= Giovanni Marangoni =

Italian Roman Catholic priest and antiquarian (1673–1753)

Giovanni Marangoni (6 August 1673 – 5 February 1753) was a Roman Catholic priest and antiquarian.

==Biography==
He was born in Verona, and became a canon at the Cathedral of Anagni, and later an apostolic protonotary.
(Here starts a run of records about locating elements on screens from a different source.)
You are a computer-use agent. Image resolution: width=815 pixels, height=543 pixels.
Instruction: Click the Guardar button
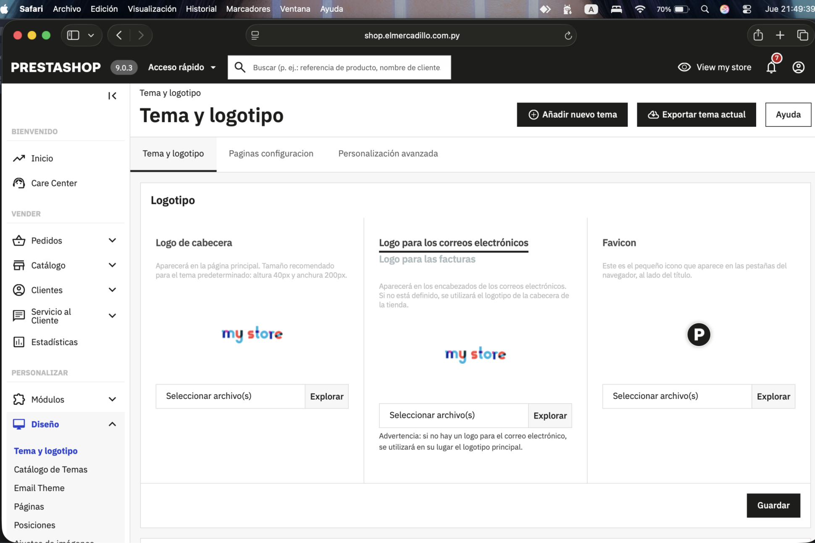[773, 505]
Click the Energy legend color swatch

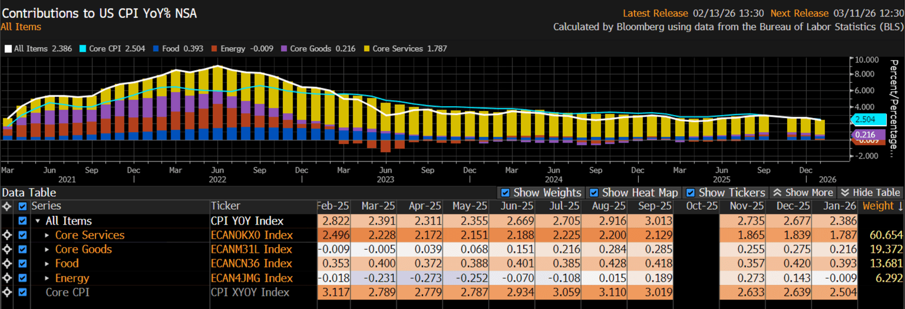[x=214, y=49]
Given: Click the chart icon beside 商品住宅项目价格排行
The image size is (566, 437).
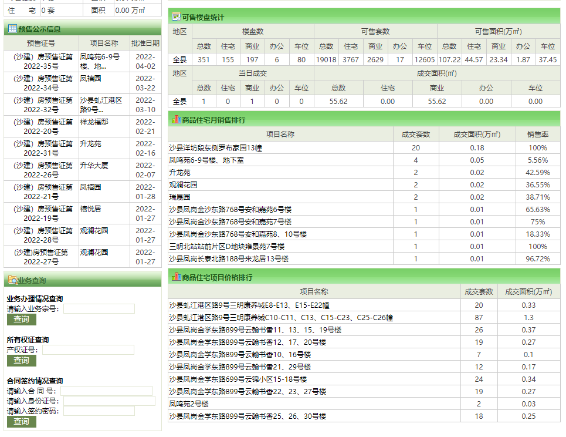Looking at the screenshot, I should (175, 277).
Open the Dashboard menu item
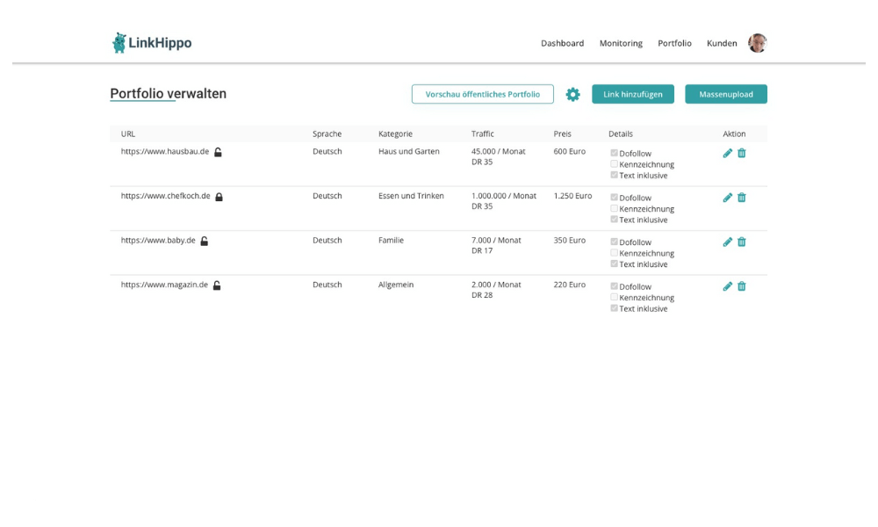Screen dimensions: 878x527 (562, 43)
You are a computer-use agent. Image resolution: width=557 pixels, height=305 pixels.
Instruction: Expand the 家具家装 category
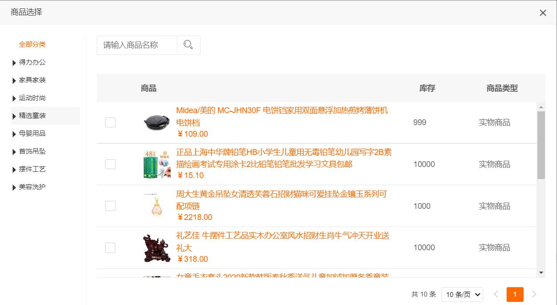(28, 80)
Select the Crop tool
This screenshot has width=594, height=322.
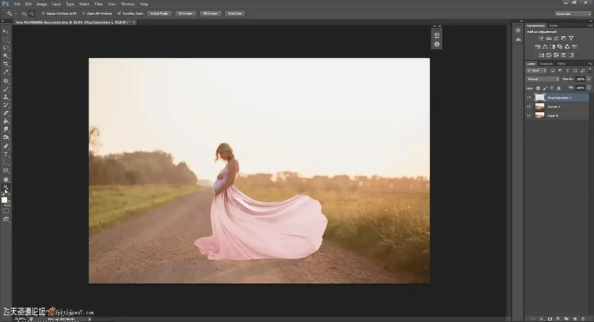(x=6, y=64)
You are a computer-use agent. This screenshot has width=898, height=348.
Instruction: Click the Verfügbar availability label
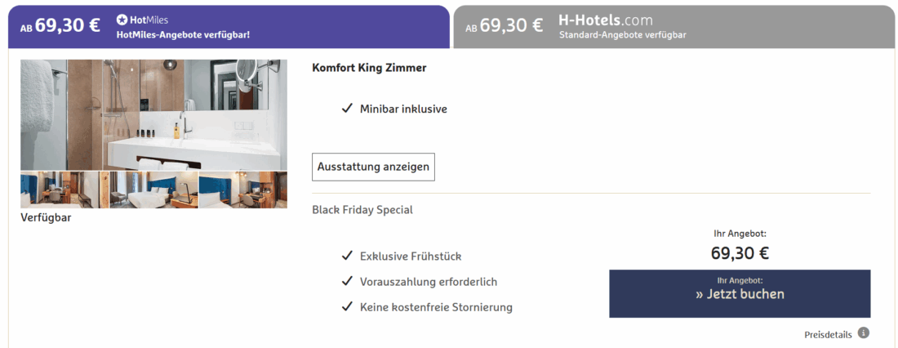[x=46, y=218]
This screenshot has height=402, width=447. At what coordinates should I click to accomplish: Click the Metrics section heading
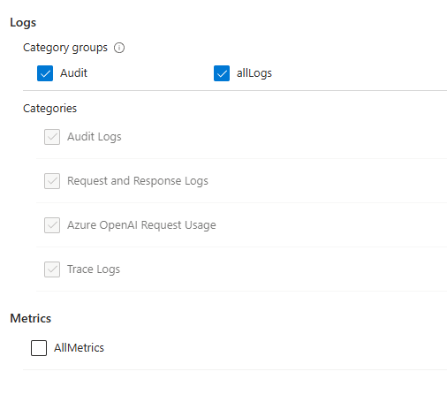coord(31,318)
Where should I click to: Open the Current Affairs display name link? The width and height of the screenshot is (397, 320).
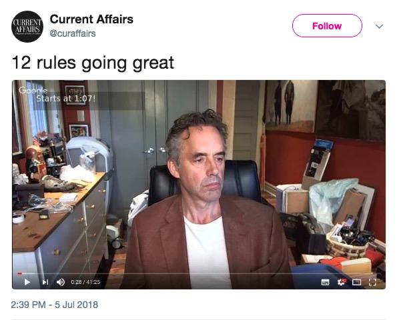[x=91, y=19]
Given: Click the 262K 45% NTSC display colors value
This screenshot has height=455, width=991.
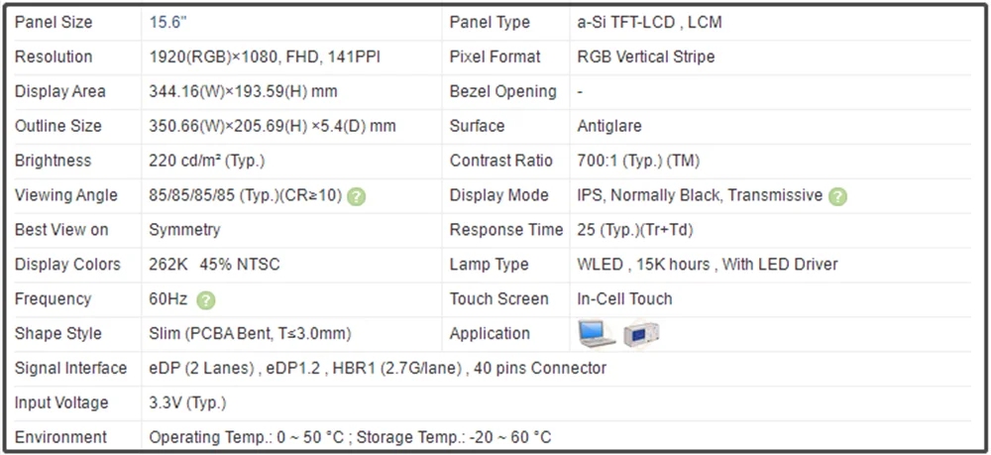Looking at the screenshot, I should (x=214, y=265).
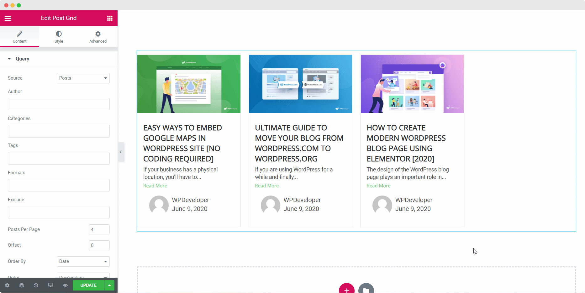The height and width of the screenshot is (293, 585).
Task: Switch to the Style tab
Action: point(59,37)
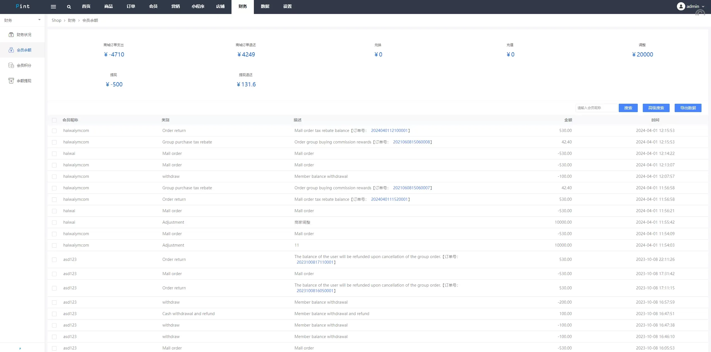Open the 高级搜索 advanced search panel
This screenshot has height=352, width=711.
(x=656, y=108)

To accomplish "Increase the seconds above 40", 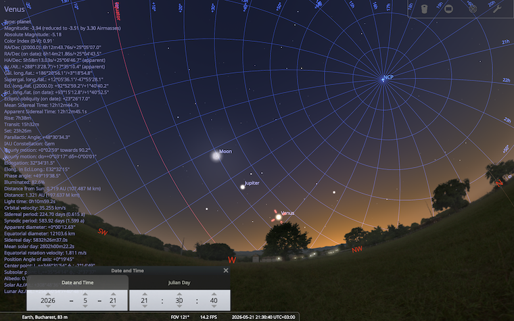I will [x=214, y=294].
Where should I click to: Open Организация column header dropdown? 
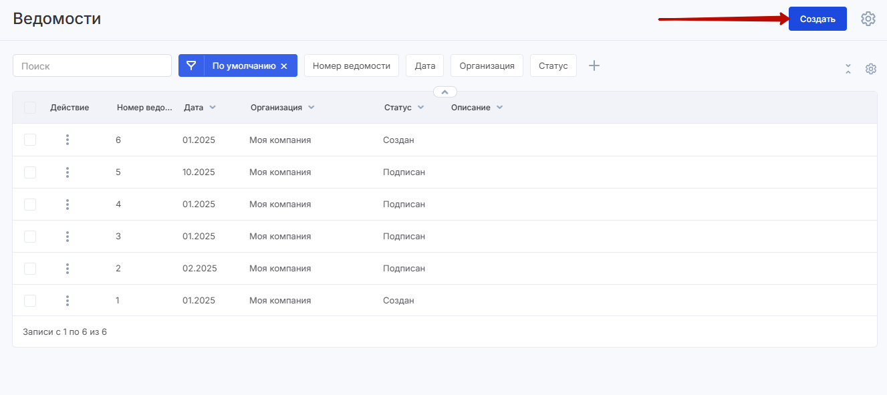(311, 108)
He was named custodian of the Roman Catacombs.

==Works==
- Delle memorie sacre e profane dell'anfiteatro di Roma, volgarmente detto il Colosseo (about the Roman Colosseum) (1746)
- Istoria dell'antichissimo oratorio, o Capella di San Lorenzo nel patriarchio lateranense, comunemente appellato Sancta Sanctorum, e della celebre immagine del SS. Salvatore detta Acheropita, che ivi conservasi (Stamperia San Michele, Rome, 1747).
- Il Divoto Pellegrino Guidato, ed Istruito nella Visita delle quattro Basiliche di Roma, per il Giubileo dell'Anno Santo 1750., Stamperia del Characas, presso San Marco al Corso, Rome, 1749.
- Grandezze dell'Arcangelo San Michele nella Chiesa Trionfante, Militante, e Purgante, esposte in Dieci Lezioni, ed altrettante Meditazioni, e Considerazioni. Stamperia di Giovanni Zempel, 1739.
- Delle Cose Gentilesche e Profane Trasportate Ad Uso, e Adornamento delle Chiese. Stamperia di Niccolò e Marco Pagliarini, 1744.
- Delle Memorie Sagre e Civili dell'Antica Citta di Novana, oggi Civitanova, nella Provincia del Piceno. Stamperia di Giovanni Zempel. 1743.